## TRY IT
Once you reach the line containing "Share Memories (445, 2531)", reproduce it and every later line exactly, through the end of the data.

#### DATASET EXCERPTS ####

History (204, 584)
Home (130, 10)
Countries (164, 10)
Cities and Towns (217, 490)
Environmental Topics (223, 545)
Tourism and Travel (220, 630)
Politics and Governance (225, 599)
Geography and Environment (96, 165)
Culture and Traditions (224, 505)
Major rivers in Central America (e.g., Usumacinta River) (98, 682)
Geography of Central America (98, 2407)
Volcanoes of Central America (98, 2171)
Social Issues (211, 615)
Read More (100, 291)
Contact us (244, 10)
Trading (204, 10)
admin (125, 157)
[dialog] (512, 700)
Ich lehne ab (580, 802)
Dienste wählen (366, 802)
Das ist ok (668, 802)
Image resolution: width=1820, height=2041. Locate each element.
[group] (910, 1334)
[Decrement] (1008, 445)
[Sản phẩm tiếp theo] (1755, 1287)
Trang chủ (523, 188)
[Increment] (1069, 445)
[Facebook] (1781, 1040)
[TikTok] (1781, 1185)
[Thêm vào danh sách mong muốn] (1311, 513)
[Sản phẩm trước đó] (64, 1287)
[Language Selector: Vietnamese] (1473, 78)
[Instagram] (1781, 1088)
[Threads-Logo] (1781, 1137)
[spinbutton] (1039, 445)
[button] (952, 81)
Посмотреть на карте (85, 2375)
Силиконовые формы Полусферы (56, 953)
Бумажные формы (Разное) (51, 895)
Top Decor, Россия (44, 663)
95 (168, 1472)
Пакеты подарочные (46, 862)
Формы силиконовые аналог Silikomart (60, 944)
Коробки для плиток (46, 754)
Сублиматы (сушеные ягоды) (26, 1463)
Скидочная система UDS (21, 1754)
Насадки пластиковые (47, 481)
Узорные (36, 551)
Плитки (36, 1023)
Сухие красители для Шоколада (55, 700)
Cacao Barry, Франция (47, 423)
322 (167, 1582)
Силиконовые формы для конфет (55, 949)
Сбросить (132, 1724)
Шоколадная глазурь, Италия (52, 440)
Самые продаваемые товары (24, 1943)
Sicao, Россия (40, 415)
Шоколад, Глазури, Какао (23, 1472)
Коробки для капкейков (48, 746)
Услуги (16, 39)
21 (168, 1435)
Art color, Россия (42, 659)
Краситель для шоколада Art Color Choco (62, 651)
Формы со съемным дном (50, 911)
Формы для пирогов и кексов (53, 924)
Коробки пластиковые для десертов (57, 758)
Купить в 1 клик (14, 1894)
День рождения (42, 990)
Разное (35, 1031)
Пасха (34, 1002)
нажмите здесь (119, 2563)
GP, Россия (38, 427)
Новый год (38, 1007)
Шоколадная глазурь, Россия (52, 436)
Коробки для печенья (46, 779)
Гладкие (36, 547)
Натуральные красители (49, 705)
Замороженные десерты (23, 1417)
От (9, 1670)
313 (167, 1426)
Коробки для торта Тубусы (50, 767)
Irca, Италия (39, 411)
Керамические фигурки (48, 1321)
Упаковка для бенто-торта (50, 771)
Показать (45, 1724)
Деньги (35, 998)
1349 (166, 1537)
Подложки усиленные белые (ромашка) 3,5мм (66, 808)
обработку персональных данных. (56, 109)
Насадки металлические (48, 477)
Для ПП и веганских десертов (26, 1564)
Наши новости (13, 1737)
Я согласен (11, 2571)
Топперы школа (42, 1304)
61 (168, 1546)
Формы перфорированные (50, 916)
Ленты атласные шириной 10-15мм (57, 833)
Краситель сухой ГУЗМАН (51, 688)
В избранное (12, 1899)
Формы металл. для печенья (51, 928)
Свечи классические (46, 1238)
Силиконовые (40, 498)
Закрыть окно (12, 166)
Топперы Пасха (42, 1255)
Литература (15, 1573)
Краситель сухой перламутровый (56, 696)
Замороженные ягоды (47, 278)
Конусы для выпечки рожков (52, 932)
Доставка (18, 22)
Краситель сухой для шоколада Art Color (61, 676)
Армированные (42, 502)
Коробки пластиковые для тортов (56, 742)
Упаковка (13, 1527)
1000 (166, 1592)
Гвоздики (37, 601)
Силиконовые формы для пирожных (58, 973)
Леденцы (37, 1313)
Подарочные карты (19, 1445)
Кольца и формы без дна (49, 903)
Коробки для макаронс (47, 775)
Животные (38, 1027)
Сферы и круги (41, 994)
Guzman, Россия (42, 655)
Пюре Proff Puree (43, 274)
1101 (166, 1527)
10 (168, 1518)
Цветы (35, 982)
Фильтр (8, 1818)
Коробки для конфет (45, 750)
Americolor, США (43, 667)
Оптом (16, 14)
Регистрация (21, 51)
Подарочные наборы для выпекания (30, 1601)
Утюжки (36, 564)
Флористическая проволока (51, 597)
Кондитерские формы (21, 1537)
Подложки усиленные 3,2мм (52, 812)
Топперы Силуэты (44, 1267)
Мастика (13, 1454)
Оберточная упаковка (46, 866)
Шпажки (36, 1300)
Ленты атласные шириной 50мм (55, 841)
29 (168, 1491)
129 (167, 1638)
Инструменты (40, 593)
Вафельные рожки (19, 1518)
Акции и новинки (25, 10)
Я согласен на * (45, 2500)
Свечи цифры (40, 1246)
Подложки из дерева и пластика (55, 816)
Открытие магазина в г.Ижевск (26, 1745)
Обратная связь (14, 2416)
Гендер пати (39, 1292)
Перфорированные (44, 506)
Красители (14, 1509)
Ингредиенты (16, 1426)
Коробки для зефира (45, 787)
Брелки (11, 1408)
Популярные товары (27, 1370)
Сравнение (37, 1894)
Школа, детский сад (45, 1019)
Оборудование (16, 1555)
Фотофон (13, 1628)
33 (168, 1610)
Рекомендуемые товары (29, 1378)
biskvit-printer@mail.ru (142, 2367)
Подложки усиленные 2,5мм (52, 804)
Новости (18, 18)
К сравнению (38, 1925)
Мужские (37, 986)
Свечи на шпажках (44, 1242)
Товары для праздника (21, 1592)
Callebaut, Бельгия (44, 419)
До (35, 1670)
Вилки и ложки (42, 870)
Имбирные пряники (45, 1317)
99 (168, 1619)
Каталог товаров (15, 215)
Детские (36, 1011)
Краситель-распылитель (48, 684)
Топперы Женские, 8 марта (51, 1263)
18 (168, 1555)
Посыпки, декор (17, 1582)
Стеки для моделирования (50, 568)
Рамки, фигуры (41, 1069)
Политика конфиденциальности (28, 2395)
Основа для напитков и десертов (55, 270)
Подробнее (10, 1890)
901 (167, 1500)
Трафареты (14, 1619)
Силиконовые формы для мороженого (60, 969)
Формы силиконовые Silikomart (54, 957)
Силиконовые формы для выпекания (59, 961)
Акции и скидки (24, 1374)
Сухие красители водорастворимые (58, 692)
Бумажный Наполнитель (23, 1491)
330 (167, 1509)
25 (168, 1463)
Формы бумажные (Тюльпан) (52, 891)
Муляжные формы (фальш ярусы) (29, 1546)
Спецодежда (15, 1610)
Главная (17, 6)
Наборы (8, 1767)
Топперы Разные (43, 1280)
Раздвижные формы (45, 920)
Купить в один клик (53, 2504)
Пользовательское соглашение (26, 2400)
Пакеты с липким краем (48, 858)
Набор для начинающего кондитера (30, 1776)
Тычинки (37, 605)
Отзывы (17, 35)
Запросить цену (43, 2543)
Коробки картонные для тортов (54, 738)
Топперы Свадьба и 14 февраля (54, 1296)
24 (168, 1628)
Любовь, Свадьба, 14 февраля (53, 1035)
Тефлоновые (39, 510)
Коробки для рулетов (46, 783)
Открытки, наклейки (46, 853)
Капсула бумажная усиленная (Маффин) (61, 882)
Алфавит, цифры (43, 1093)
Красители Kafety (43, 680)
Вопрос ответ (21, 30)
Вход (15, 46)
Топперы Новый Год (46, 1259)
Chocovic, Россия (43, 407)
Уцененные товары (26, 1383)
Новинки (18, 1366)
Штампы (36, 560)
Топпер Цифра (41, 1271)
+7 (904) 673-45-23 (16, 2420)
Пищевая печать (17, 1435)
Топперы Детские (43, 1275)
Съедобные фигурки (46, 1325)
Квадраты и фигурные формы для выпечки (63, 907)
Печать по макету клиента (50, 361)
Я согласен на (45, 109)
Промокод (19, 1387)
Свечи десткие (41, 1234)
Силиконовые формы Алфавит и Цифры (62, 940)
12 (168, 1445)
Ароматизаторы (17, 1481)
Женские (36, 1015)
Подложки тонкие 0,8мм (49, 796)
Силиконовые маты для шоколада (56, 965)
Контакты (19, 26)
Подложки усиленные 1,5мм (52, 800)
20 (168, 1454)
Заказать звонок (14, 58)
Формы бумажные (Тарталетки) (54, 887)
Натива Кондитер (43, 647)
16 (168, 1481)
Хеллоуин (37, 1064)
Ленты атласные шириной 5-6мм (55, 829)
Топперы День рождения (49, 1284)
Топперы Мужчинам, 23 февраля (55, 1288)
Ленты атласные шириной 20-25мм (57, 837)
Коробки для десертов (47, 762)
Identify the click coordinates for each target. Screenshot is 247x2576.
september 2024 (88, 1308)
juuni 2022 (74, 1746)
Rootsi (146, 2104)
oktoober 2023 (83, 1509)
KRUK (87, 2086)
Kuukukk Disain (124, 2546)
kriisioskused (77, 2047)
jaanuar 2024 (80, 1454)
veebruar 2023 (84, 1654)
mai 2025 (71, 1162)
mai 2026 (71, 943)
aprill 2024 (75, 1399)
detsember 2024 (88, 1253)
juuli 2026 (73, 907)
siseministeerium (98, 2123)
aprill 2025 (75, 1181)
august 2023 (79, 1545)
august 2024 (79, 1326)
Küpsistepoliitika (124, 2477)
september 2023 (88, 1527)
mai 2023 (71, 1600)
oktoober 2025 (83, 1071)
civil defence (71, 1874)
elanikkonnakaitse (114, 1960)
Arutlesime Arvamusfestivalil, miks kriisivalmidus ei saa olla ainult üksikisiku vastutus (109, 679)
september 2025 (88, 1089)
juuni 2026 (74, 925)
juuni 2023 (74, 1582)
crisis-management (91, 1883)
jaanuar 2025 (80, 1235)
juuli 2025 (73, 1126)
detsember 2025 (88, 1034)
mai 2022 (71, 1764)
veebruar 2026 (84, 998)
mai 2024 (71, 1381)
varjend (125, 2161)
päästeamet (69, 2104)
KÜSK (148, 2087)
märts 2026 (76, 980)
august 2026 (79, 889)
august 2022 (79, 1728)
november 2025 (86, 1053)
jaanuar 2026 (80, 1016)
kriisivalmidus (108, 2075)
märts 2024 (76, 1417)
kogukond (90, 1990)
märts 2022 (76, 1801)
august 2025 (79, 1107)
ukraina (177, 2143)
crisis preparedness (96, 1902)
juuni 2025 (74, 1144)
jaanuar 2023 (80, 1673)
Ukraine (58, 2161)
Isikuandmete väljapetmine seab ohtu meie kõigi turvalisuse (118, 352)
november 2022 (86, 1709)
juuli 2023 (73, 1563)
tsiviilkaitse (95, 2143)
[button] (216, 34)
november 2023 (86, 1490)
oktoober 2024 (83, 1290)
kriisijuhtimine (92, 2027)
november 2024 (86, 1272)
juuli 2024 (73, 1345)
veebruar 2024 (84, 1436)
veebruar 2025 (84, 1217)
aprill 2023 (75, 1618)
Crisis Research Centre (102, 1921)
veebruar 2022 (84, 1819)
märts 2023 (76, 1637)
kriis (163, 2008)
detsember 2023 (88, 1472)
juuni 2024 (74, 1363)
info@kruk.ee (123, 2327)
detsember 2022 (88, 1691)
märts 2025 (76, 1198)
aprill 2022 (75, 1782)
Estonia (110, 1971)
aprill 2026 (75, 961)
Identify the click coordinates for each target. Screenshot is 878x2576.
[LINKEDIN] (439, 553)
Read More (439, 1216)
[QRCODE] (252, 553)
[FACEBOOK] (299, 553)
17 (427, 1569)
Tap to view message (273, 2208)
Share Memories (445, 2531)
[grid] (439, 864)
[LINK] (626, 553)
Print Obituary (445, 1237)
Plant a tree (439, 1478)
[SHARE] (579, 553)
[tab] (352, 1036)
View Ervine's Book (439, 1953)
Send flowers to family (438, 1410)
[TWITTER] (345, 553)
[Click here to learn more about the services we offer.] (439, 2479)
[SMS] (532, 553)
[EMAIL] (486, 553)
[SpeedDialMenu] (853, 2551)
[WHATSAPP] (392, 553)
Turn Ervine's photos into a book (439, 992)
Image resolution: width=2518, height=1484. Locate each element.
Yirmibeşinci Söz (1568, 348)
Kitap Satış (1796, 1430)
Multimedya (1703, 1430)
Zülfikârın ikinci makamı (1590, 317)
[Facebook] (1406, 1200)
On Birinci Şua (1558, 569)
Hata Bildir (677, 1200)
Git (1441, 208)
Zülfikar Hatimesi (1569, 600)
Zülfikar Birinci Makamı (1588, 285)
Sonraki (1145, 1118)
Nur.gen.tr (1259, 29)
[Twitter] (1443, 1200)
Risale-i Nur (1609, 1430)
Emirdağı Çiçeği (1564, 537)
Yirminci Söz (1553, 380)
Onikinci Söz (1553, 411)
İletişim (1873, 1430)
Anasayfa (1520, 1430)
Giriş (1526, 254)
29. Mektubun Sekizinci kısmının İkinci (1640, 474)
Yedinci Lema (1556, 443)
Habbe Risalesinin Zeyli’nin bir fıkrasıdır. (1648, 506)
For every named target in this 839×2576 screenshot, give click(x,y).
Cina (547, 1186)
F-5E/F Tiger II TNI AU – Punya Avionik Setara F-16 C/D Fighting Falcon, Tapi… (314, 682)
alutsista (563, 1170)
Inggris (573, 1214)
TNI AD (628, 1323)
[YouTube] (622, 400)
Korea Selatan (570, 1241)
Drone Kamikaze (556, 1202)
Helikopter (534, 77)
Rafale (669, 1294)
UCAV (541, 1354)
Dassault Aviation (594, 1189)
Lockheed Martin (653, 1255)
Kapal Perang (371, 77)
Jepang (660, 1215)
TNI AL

####

## WRITTEN ANSWER
Share Memories (445, 2531)
[grid] (439, 864)
[LINK] (626, 553)
Print Obituary (445, 1237)
Plant a tree (439, 1478)
[SHARE] (579, 553)
[tab] (352, 1036)
View Ervine's Book (439, 1953)
Send flowers to family (438, 1410)
[TWITTER] (345, 553)
[Click here to learn more about the services we offer.] (439, 2479)
[SMS] (532, 553)
[EMAIL] (486, 553)
[SpeedDialMenu] (853, 2551)
[WHATSAPP] (392, 553)
Turn Ervine's photos into a book (439, 992)
Image resolution: width=2518, height=1484. Locate each element.
Yirmibeşinci Söz (1568, 348)
Kitap Satış (1796, 1430)
Multimedya (1703, 1430)
Zülfikârın ikinci makamı (1590, 317)
[Facebook] (1406, 1200)
On Birinci Şua (1558, 569)
Hata Bildir (677, 1200)
Git (1441, 208)
Zülfikar Hatimesi (1569, 600)
Zülfikar Birinci Makamı (1588, 285)
Sonraki (1145, 1118)
Nur.gen.tr (1259, 29)
[Twitter] (1443, 1200)
Risale-i Nur (1609, 1430)
Emirdağı Çiçeği (1564, 537)
Yirminci Söz (1553, 380)
Onikinci Söz (1553, 411)
İletişim (1873, 1430)
Anasayfa (1520, 1430)
Giriş (1526, 254)
29. Mektubun Sekizinci kısmının İkinci (1640, 474)
Yedinci Lema (1556, 443)
Habbe Risalesinin Zeyli’nin bir fıkrasıdır. (1648, 506)
For every named target in this 839×2576 screenshot, give click(x,y).
Cina (547, 1186)
F-5E/F Tiger II TNI AU – Punya Avionik Setara F-16 C/D Fighting Falcon, Tapi… (314, 682)
alutsista (563, 1170)
Inggris (573, 1214)
TNI AD (628, 1323)
[YouTube] (622, 400)
Korea Selatan (570, 1241)
Drone Kamikaze (556, 1202)
Helikopter (534, 77)
Rafale (669, 1294)
UCAV (541, 1354)
Dassault Aviation (594, 1189)
Lockheed Martin (653, 1255)
Kapal Perang (371, 77)
Jepang (660, 1215)
TNI AL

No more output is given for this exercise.